The move reflects India's high regard for the late premier, who guided India-Japan relations to new heights during his tenure.
Mr Abe was feted in India for deepening bilateral ties and recognising the important role New Delhi plays in the Indo-Pacific region, even before the Quad security forum regained prominence on the international stage of diplomacy in recent years.
The Quad is an informal strategic grouping comprising Australia, India, Japan and the United States. Initially shelved after Chinese censure, the forum has been revived of late and has gained momentum amid mutual concerns over the rapid rise of China.
"Mr Abe made an immense contribution to elevating India-Japan relations to the level of a Special Strategic and Global Partnership," Indian Prime Minister Narendra Modi tweeted on Friday evening following news of the politician's passing.
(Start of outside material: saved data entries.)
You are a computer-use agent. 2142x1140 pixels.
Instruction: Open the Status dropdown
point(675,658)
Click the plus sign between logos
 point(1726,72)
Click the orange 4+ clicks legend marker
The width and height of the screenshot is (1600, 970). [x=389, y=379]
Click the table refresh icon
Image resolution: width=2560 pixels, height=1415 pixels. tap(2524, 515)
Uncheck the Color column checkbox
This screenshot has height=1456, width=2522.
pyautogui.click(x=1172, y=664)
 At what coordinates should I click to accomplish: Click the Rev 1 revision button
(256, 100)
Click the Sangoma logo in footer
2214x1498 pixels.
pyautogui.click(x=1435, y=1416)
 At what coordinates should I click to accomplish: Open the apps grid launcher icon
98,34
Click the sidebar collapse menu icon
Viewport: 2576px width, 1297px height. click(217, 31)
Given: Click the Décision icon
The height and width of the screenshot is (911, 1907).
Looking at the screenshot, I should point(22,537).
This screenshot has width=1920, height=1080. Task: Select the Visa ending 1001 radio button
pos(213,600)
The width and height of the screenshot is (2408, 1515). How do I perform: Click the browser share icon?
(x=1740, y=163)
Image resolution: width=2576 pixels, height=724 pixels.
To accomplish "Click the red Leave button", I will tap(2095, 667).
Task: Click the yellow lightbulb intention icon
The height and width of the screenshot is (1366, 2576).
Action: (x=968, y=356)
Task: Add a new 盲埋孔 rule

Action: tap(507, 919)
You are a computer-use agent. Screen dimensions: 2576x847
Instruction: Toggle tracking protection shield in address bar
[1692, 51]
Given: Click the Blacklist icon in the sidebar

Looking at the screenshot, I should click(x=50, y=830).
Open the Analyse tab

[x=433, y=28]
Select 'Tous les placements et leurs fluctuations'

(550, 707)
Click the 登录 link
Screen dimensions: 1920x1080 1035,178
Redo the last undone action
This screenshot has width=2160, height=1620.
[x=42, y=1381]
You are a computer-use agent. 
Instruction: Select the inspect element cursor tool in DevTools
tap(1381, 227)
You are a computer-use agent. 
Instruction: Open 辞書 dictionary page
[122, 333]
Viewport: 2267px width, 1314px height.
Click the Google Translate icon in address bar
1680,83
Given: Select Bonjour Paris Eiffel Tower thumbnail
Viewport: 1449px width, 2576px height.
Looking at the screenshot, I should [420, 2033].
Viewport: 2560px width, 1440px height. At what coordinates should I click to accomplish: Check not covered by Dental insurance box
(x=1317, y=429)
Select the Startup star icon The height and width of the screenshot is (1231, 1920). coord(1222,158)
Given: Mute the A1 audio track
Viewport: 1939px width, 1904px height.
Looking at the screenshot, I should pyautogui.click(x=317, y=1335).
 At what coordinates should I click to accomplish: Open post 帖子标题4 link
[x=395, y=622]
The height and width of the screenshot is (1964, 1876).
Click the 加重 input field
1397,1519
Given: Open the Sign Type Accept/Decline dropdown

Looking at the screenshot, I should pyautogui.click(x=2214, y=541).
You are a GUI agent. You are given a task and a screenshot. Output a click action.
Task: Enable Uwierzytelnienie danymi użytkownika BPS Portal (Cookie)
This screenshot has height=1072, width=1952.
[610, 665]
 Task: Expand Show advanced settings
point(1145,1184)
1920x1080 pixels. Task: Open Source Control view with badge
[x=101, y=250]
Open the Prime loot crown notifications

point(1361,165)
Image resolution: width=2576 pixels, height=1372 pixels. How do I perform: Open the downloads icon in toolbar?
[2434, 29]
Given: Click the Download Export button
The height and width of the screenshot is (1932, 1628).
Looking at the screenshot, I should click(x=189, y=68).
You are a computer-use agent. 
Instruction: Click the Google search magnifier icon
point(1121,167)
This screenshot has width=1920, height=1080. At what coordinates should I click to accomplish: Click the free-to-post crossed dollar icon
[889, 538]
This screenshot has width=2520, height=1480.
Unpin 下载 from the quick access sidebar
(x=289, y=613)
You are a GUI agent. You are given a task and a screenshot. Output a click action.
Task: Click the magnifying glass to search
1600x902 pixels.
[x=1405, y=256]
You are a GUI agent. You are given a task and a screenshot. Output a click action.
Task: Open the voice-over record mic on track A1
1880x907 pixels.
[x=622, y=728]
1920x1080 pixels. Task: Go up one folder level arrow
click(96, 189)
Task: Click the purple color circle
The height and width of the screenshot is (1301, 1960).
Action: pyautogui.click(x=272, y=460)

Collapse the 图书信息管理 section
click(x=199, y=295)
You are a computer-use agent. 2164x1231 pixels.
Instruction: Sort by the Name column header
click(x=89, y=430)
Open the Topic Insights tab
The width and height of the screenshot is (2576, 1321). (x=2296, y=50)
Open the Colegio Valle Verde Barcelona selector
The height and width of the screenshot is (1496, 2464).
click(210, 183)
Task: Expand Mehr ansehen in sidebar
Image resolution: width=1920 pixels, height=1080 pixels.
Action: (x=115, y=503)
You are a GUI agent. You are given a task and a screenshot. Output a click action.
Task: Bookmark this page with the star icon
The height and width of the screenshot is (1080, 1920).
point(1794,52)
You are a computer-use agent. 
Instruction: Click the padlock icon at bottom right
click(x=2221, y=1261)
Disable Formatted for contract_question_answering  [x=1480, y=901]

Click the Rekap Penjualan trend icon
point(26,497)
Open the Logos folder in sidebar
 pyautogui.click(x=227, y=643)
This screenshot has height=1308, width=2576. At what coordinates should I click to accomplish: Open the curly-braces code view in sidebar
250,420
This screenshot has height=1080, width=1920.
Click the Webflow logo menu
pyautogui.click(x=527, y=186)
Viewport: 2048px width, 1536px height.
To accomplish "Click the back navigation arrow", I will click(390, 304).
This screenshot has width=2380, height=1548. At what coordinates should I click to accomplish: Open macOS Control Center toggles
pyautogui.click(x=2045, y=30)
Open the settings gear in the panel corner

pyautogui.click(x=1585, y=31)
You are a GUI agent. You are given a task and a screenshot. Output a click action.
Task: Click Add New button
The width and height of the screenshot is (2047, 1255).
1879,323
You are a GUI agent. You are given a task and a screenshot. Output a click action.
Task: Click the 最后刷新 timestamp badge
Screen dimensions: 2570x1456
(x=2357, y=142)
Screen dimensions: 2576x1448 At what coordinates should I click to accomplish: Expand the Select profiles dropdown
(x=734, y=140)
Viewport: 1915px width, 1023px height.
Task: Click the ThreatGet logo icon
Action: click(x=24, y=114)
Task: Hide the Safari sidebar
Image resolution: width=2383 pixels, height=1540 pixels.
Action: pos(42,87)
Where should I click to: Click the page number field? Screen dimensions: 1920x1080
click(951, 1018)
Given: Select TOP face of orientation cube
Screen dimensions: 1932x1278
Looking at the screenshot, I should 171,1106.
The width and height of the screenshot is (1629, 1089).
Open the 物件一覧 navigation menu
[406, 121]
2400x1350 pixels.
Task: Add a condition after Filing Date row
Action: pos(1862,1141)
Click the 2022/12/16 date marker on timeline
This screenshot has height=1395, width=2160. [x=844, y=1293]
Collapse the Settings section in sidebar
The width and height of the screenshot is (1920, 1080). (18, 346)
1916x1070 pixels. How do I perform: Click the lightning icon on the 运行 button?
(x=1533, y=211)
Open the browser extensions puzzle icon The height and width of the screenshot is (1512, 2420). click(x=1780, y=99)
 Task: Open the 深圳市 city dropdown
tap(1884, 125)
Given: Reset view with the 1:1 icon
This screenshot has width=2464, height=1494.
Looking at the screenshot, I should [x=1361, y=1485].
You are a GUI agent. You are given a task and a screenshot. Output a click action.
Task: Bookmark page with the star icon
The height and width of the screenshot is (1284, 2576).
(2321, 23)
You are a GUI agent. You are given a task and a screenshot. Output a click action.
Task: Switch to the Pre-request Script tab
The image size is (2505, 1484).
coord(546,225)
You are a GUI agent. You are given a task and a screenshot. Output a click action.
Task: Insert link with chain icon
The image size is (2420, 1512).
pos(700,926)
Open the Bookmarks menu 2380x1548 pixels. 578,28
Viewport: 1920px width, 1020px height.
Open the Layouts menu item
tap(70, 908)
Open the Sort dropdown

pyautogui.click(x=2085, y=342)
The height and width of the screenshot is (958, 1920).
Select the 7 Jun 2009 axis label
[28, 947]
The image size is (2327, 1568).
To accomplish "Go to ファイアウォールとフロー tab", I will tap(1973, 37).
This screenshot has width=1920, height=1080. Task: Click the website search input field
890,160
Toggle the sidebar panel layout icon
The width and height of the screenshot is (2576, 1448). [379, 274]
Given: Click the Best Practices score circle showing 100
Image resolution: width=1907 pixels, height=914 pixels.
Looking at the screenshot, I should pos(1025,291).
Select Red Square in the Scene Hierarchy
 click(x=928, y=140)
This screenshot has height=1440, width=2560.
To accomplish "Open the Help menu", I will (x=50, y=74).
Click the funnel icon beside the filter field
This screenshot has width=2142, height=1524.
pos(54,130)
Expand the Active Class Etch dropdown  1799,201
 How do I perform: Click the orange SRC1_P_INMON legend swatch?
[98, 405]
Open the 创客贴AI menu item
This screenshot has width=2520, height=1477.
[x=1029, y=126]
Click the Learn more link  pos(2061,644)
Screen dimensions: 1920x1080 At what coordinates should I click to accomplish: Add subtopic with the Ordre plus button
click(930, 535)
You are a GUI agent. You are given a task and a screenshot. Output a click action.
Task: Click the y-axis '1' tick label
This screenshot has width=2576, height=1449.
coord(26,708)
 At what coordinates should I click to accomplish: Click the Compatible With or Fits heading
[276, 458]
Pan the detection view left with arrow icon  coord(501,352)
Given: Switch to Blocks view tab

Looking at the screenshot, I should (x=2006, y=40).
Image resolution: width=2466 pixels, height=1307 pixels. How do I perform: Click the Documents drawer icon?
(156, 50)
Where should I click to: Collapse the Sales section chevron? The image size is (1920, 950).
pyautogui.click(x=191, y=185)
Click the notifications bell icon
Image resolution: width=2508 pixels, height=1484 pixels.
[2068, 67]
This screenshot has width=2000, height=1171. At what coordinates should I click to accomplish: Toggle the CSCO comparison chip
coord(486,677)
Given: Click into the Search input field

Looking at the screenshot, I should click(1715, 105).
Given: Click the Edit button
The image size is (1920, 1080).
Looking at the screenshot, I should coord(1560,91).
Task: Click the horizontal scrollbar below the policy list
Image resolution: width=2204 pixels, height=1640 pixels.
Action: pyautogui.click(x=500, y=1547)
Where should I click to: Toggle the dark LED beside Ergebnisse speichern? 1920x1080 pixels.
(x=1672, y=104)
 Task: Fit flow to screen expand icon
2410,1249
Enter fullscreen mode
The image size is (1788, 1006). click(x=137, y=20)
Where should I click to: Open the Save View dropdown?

"Today, whole India mourns with Japan and we stand in solidarity with our Japanese brothers and sisters in this difficult moment."
Mr Modi added that Saturday would be observed as a day of national mourning in India.
Another tweet by the Indian leader on Friday read: "Sharing a picture from my most recent meeting with my dear friend Shinzo Abe in Tokyo. Always passionate about strengthening India-Japan ties, he had just taken over as the chairman of the Japan-India Association."
The two leaders last met on May 24 during a trip to Japan for the Quad leaders' summit.
Mr Modi, who has often referred to Mr Abe as his "dear friend", shared a warm friendship with the Japanese leader.
They first became acquainted when Mr Modi was chief minister of Gujarat.
When he became prime minister in 2014, Mr Modi's first visit outside of South Asia was to Japan.
On Friday, political leaders across party lines expressed sorrow over Mr Abe's passing and the shooting, which was the top news on most Indian media outlets.
Opposition leader Rahul Gandhi of the Congress party tweeted: "Deeply saddened by the demise of former PM of Japan, Shinzo Abe. His role in strengthening the strategic relationship between India & Japan was commendable. He leaves behind a lasting legacy in the Indo-Pacific."
External Affairs Minister S. Jaishankar tweeted that it was a personal loss for him as well: "A sad day for Japan, for India, the world, and for me personally. A quarter-century of memories of Shinzo Abe. No words to express them."
Among Mr Abe's pet projects was a collaboration with Japan to set up India's first bullet train. The project, which has been repeatedly delayed due to land acquisition problems, could not be realised during Mr Abe's term.
Mr Abe was lauded in India for his farsightedness in identifying early on in his premiership the importance of India as a counterbalance amid the challenges of a rising and increasingly aggressive China.
He was also seen as a key driver of the Quad.
In a 2007 speech to the Indian Parliament during a visit to the country, Mr Abe highlighted the importance of democracies banding together.
He spoke of India and Japan coming together for a "broader Asia" that would "evolve into an immense network spanning the entirety of the Pacific Ocean, incorporating the United States of America and Australia".
Such a network would "allow people, goods, capital and knowledge to flow freely", he noted.
Mr Abe also played a significant role in diplomacy with India, said Indian foreign policy analysts.
Professor Harsh V. Pant, head of strategic studies at the New Delhi-based Observer Research Foundation, said: "He will be remembered as someone who brought India to the centre stage of contemporary geopolitics with this articulation of the Indo-Pacific concept.
"In some ways, Mr Abe, as a true friend, pushed India into being a much more ambitious country. His role goes much beyond just being a very good friend of India and being a very good partner of India in terms of building the Japanese-Indian bilateral relationship.
"His role goes to the heart of what we are witnessing in the Indo-Pacific: the construction of this concept into something more concrete in the evolution of the Quad."